Lecture 8
(continuing with multithreading program from last time - finding max of large array)
#include <thread>
#include <iostream>
#include <vector>
#include <limits>
#include <chrono>
#include <algorithm>
constexpr int VECTOR_SIZE = 10'000'000;
constexpr int NUM_THREADS = 4;
void FindMax(const std::vector<int>& nums, int from, int upto, int& result) {
int best = std::numeric_limits<int>::min();
for (int i = from; i < upto; i++) {
if (nums[i] > best) {
best = nums[i];
}
}
result = best;
}
void main() {
std::vector<int> nums(VECTOR_SIZE);
// pretend this is unsorted
for (int i = 0; i < VECTOR_SIZE; i++)
nums[i] = i + 1;
// linear scan
std::chrono::steady_clock::time_point start, finish;
int result = 0;
start = std::chrono::steady_clock::now();
FindMax(nums, 0, VECTOR_SIZE, result);
finish = std::chrono::steady_clock::now();
std::cout << result << std::endl;
std::cout << std::chrono::duration_cast<std::chrono::milliseconds>(
finish - start
).count() << std::endl;
std::vector<std::thread> threads;
int threadPortion = VECTOR_SIZE / NUM_THREADS;
std::vector<int> results(NUM_THREADS, 0);
start = std::chrono::steady_clock::now();
for (int i = 0; i < NUM_THREADS; i++) {
// there is a problem here - fourth parameter
// is integer reference variable - results[i]
// thread library does not automatically convert
// variables to references, because it is bug-prone
// so, we need to explicitly treat the variable
// as a reference ourselves
threads.emplace_back(
FindMax, nums, threadPortion * i,
threadPortion * (i + 1), std::ref(results[i])
);
}
// need to wait for other threads to finish their work
for (int i = 0; i < NUM_THREADS; i++) {
// block until threads[i] is finished
threads[i].join();
}
// if we just do this immediately, threads may not be done yet,
// so we had to wait above using join function
result = *std::max_element(results.begin(), results.end());
finish = std::chrono::steady_clock::now();
std::cout << result << std::endl;
std::cout << std::chrono::duration_cast<std::chrono::milliseconds>(
finish - start
).count() << std::endl;
return 0;
}
reminder - threads can be moved, but not copied.
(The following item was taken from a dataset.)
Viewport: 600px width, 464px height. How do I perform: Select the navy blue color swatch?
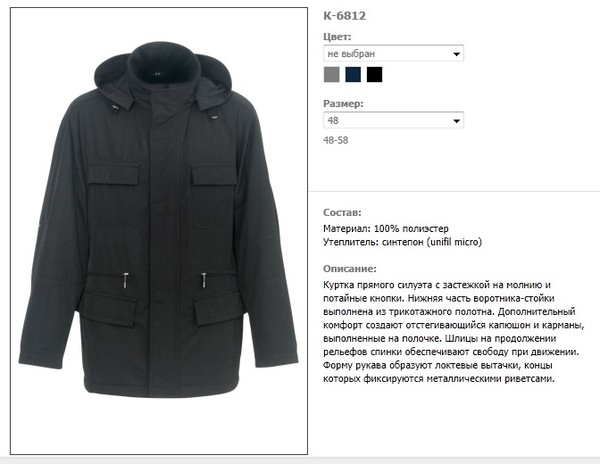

- thread objects represent a single thread
- so, copying would mean creating a new thread - doesn't make sense, should just create thread explicitly
- moving means stealing the thread from the previous object
notes on above program:
- using wall time, not cpu time, so may be inaccurate
- there are other tools for measuring performance/runtime - visual studio has some build in (not exam material) - but in general can be complicated
- takeaway: measuring time is hard. usually will just measure elapsed time (wall clock time), but keep in mind that it can't fully represent cpu time and performance of program - may use alternative tools instead
on our computers, this program is actually slower with multithreading:
- reason is that thread creation is expensive
- note: should remember trick where we create breakpoint at thread creation and measure time to create a thread
- will be useful when measuring difference between multithreaded and singlethreaded solution
- on project - may be asked to measure amount of time to create a thread on the computer
- amdahl's law does not take this additional time to create threads into account
other thing that may affect program performance: debug vs. release build
- debug builds are much slower because many checks are introduced to assist with debugging - larger program and much slower
- release build is for when development is finished - build for speed and efficiency - fast and small
- profiling should be done in release build, not debug build
- no sense introducing multiple threads unless you ask your compiler to do things fast
note - for home project, don't just reproduce code from class 1:1 - but can use as a reference
consideration: what if we replace the best
variable definition with just directly modifying result
?
// create `best` var
int best = std::numeric_limits<int>::min();
// use `result` inplace
result = std::numeric_limits<int>::min();
- this ends up being slower
- reason: worse cache efficiency
- ram slower than cpu registers due to reading & writing - latency (e.g., memory stall)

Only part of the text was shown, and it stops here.